# Optimality, convexity, and gradient descent¶

## 7 Neural networks¶

Course: Math 535 - Mathematical Methods in Data Science (MMiDS)
Author: Sebastien Roch, Department of Mathematics, University of Wisconsin-Madison
Updated: Nov 12, 2020

Feedforward neural networks generalize the previous progressive examples with the addition of an arbitrary number of layers.

(Source)

### 7.1 Background¶

Each of the main layers has two components, an affine map and a nonlinear activation function. For the latter, we restrict ourselves here to the sigmoid function (there are many other popular choices of activation functions), that is, the function

$$\sigma(t) = \frac{1}{1 + e^{-t}} \qquad t \in \mathbb{R}.$$

Its derivative is easy to compute

$$\sigma'(t) = \frac{e^{-t}}{(1 + e^{-t})^2} = \frac{1}{1 + e^{-t}}\left(1 - \frac{1}{1 + e^{-t}}\right) = \sigma(t) (1 - \sigma(t)).$$

The latter expression is known as the logistic differential equation. It arises in a variety of applications, including the modeling of population dynamics. When applied to a vector component-wise, we denote the sigmoid function by $\sigma_\odot$, similarly, $\sigma'_{\odot}$ for the derivative.

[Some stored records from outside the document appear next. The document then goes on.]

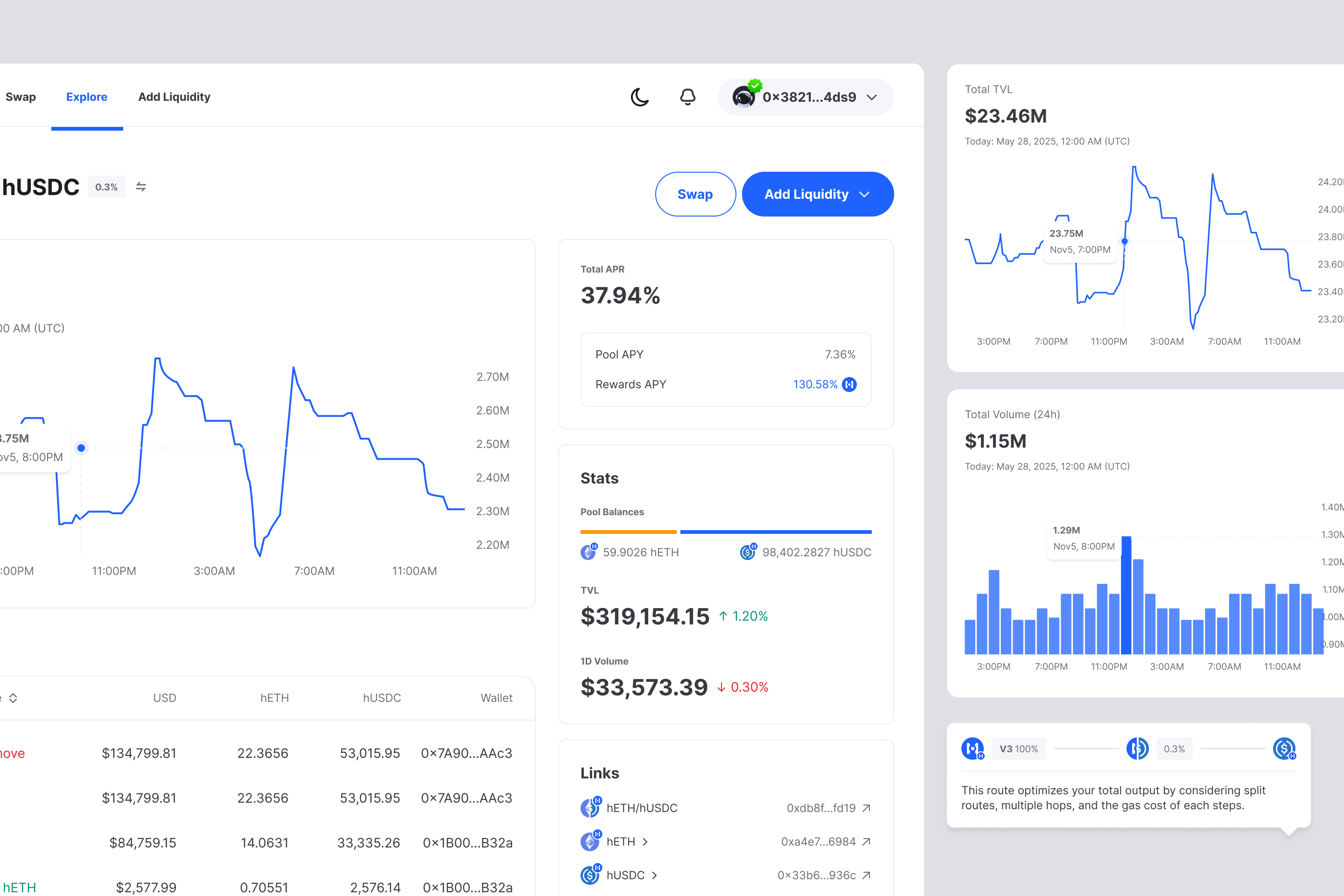Open hETH/hUSDC external link arrow
Screen dimensions: 1344x896
(x=866, y=808)
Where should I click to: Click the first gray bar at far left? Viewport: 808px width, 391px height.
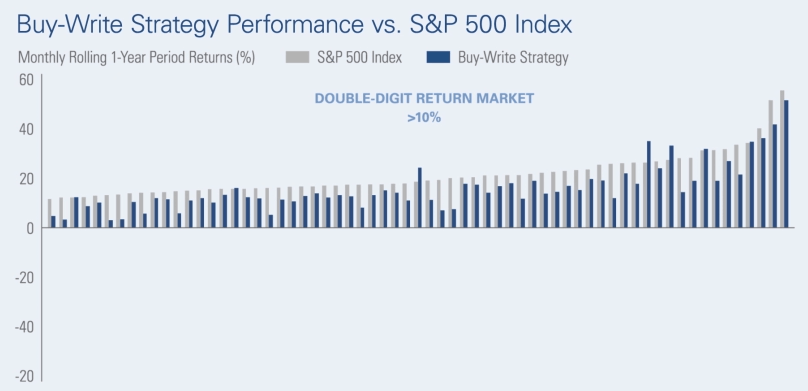[x=49, y=213]
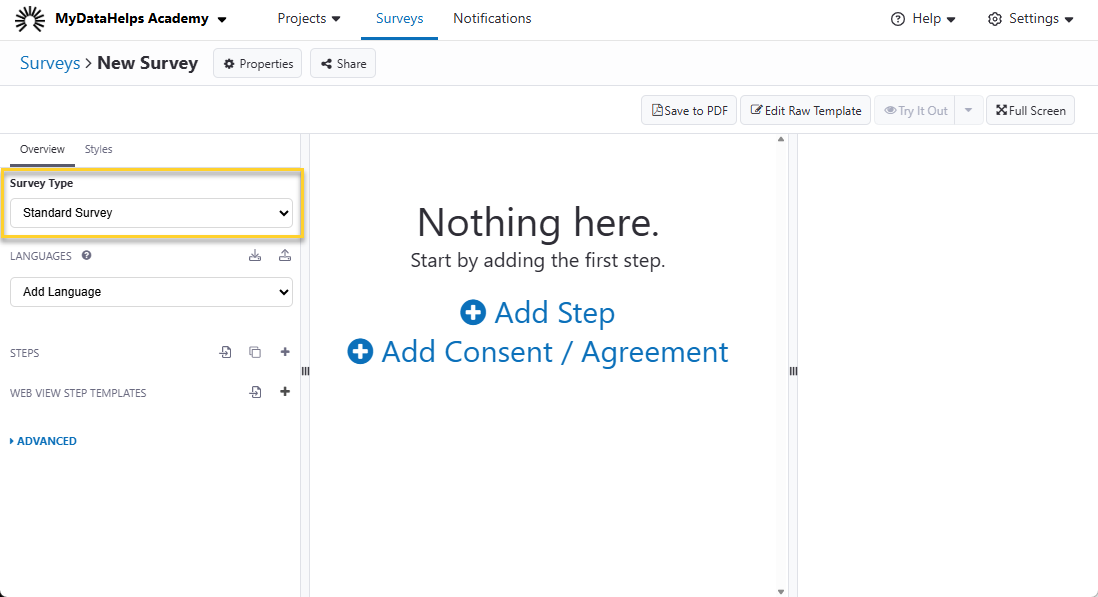Go to the Notifications tab
1098x597 pixels.
tap(492, 19)
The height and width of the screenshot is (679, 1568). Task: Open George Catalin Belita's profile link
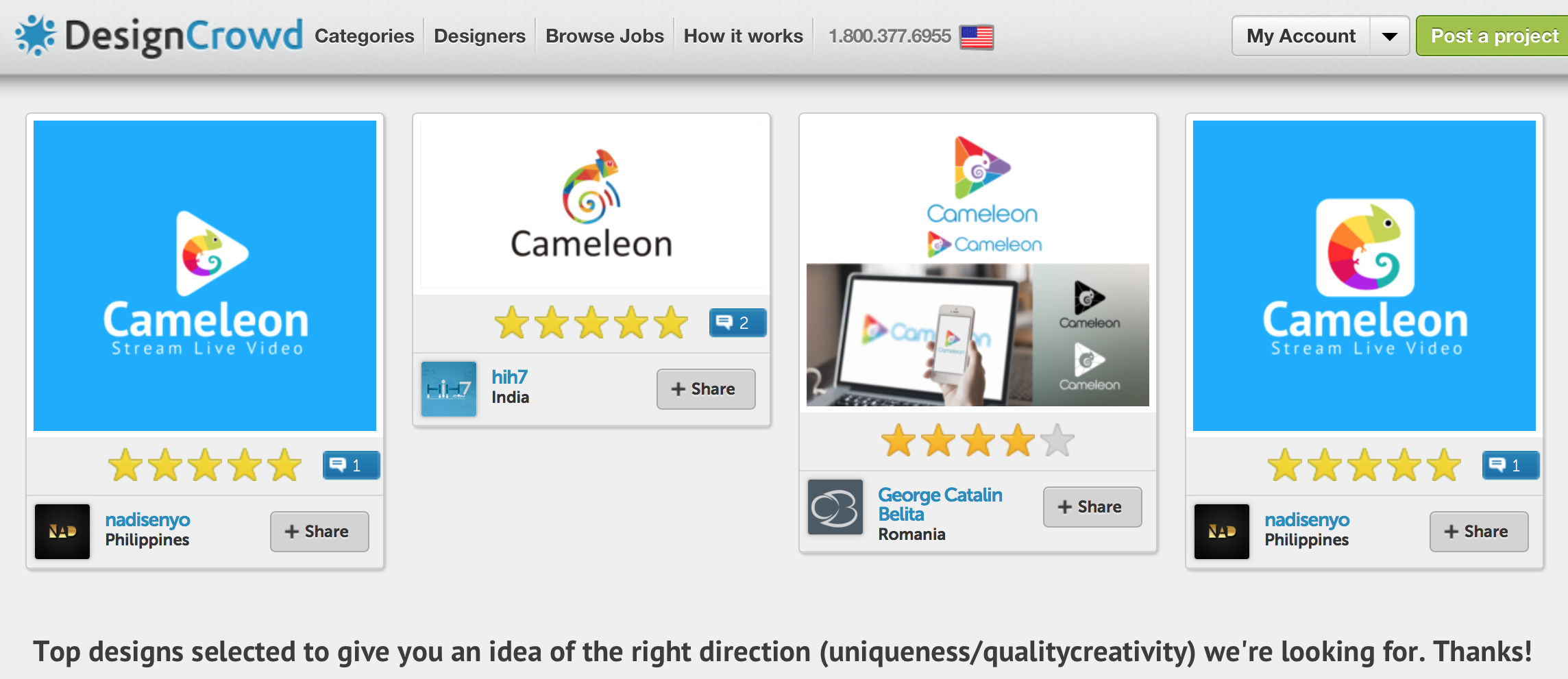[939, 504]
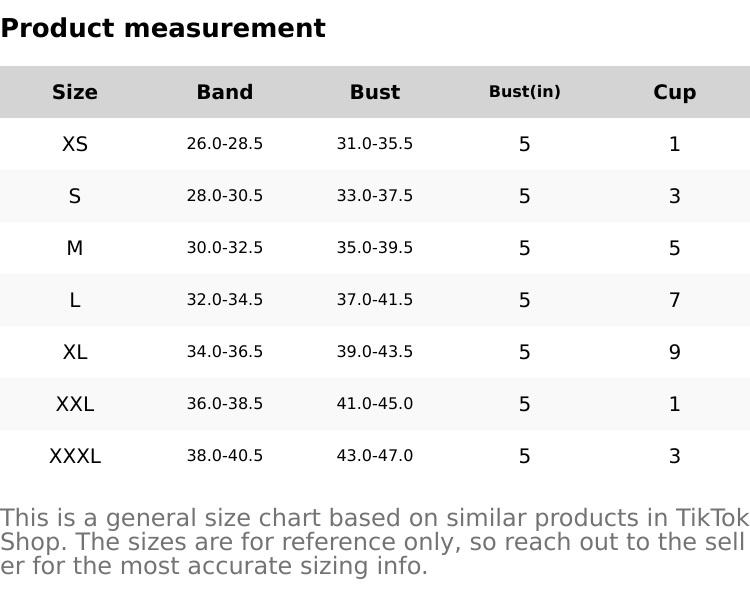Click the bust value 41.0-45.0
The image size is (750, 602).
point(375,404)
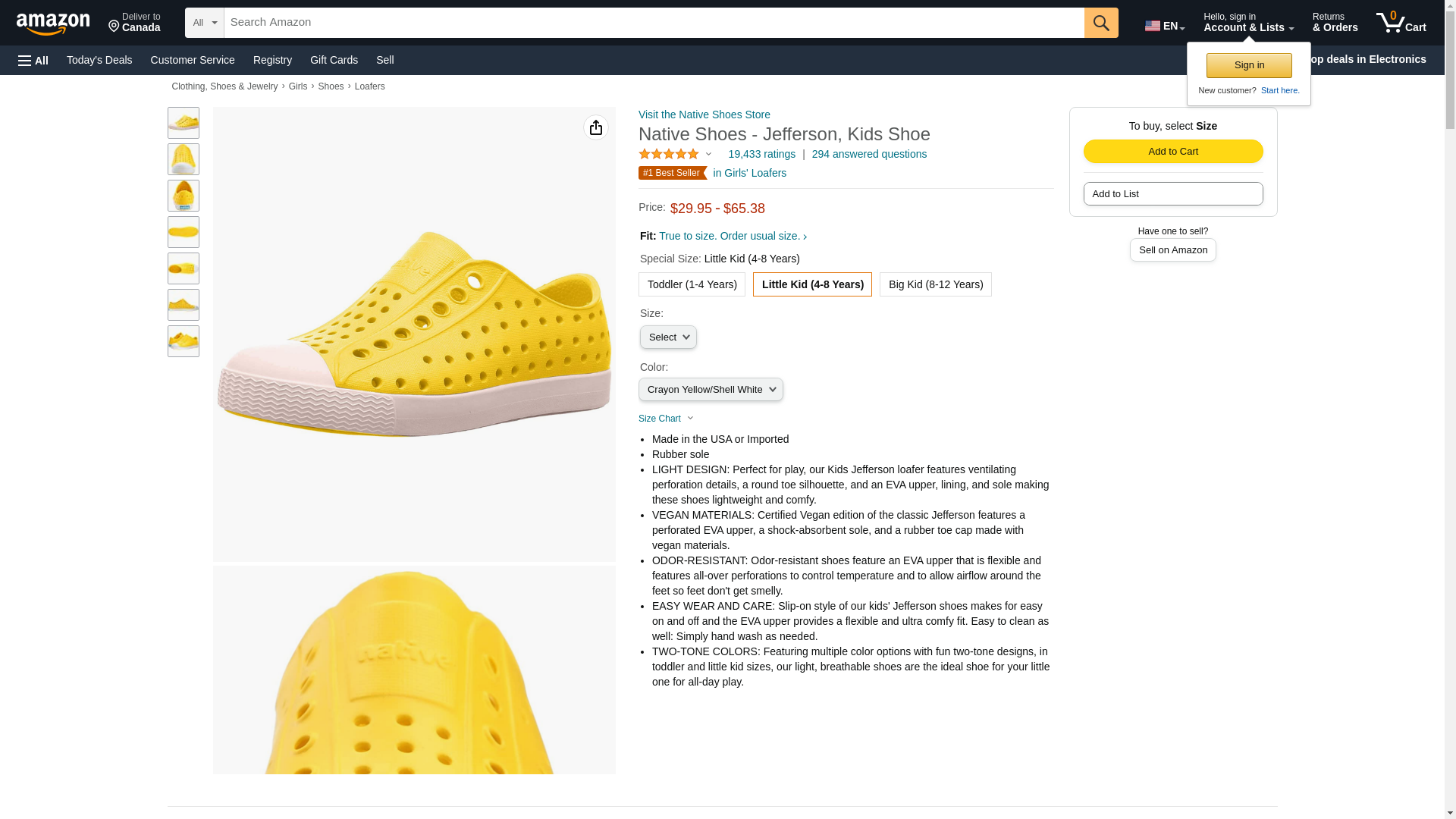Open the shopping cart icon
Screen dimensions: 1456x819
coord(1400,23)
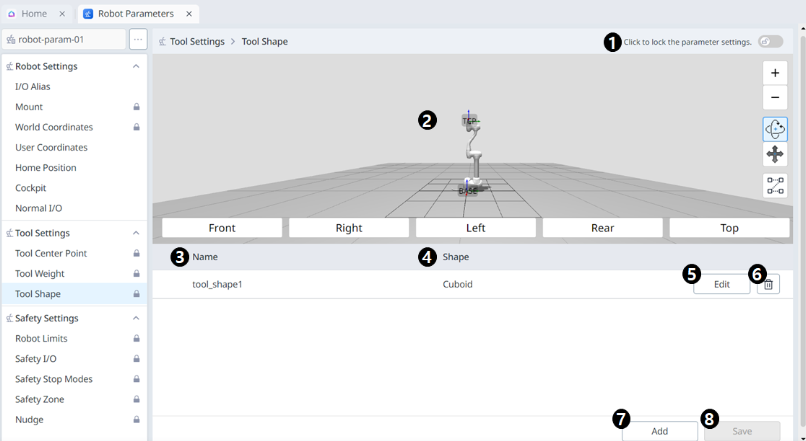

We consider an arbitrary number of layers $L+1$. Layer $i$, $i=1,\ldots,L$, is defined by a continuously differentiable function $g_i$ which takes two vector-valued inputs: a vector of parameters $\mathbf{w}_i \in \mathbb{R}^{r_i}$ specific to the $i$-th layer and a vector of inputs $\mathbf{z}_i \in \mathbb{R}^{n_i}$ which is fed from the $i-1$-th layer

$$g_i : \mathbb{R}^{r_i + n_i} \to \mathbb{R}^{n_{i+1}}.$$

The output of $g_i$ is a vector in $\mathbb{R}^{n_{i+1}}$ which is passed to the $i+1$-th layer as input. Here $r_i = n_{i+1}(n_i + 1)$ and $\mathbf{w}_i = (\mathbf{w}^{(1)}_i;\ldots;\mathbf{w}^{(n+{i+1})}_i)$ are the parameters with $\mathbf{w}^{(k)}_i \in \mathbb{R}^{n_i+1}$. Specifically, $g_i$ is given by

$$g_i(\mathbf{w}_i;\mathbf{z}_i) = \left[\sigma\left(\sum_{j=1}^{n_i} w^{(k)}_{i,j} z_{i,j} + w^{(k)}_{i,n_i+1}\right)\right]_{k=1}^{n_{i+1}} = \sigma_{\odot}\left(\mathcal{W}_i \mathbf{z}_i^{;1}\right)$$

where we define $\mathcal{W}_i \in \mathbb{R}^{n_{i+1} \times (n_i+1)}$ as the matrix with rows $(\mathbf{w}_i^{(1)})^T,\ldots,(\mathbf{w}_i^{(n_{i+1})})^T$.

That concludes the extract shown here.